Berkshire locomotive

The Class A-1 Berkshire locomotive is a 2-8-4 steam locomotive first built in 1925 by the Lima Locomotive Works. The design was initially intended to improve on the company's USRA Mikado design (2-8-2), which was deemed to lack sufficient speed and horsepower. This was addressed by the inclusion of a larger, 100-square-foot (9.3 m2) firebox that required an extra trailing axle, giving the locomotive its distinctive 2-8-4 wheel arrangement.

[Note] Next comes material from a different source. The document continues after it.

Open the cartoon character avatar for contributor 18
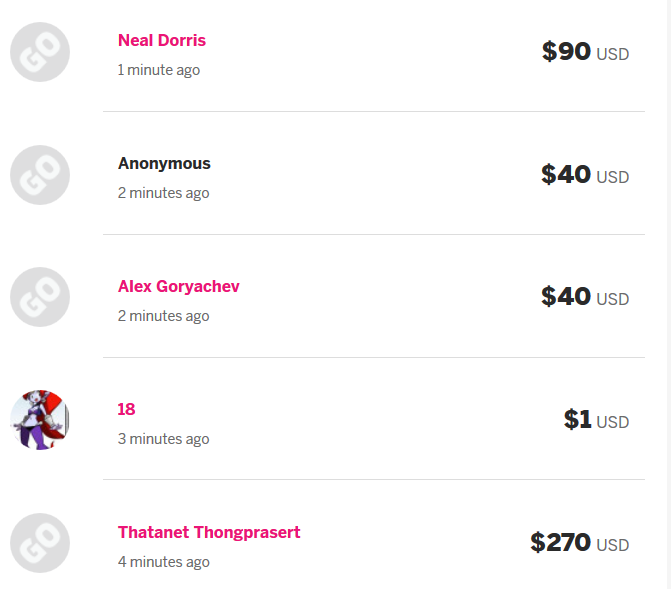This screenshot has height=589, width=671. coord(40,420)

The Nickel Plate 765 is one of two remaining operating Berkshire steam locomotives. Operated by the Fort Wayne Railroad Historical Society in Indiana, 765 has pulled numerous excursions over decades of excursion service.

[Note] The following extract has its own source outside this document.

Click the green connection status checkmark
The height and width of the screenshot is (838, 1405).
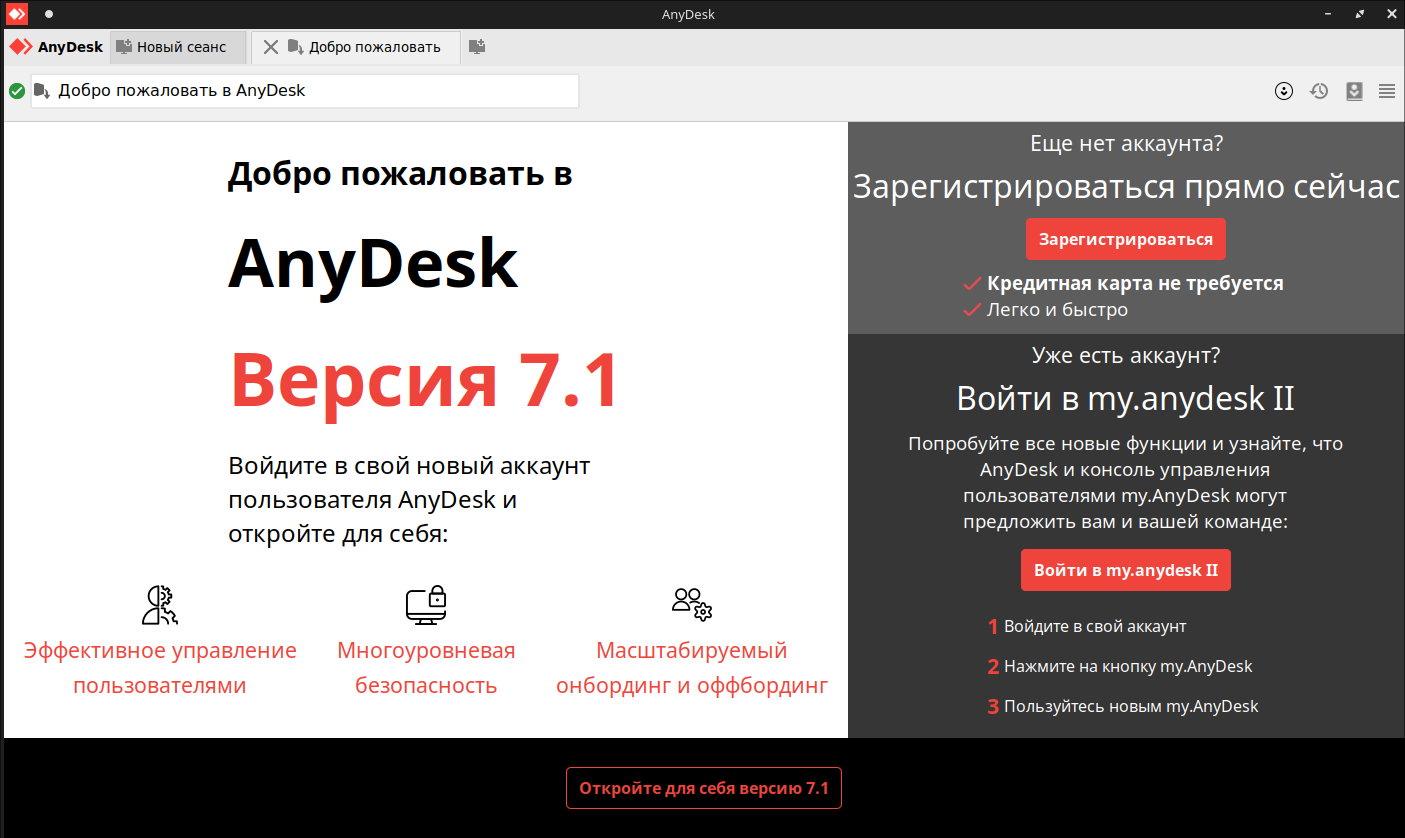pos(17,91)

The Berkshire locomotive was so named for its testing location on the Berkshire Hills of the Boston & Albany Railroad. After the Class A-1 successfully outperformed a Class H-10 Mikado, the Boston & Albany Railroad became the first to order the new Berkshires. Over 600 were built by the Lima Locomotive Works, the American Locomotive Company, and Baldwin Locomotive Works. A total of nineteen different railroads purchased Berkshires, including the Erie Railroad, who owned 105 Berkshires, more than any other railroad; the Chesapeake & Ohio Railway, who nicknamed theirs the Kanawhas; and the Louisville & Nashville Railroad's, whose locomotives were technically designated as Class M-1 but were referred to as "Big Emmas".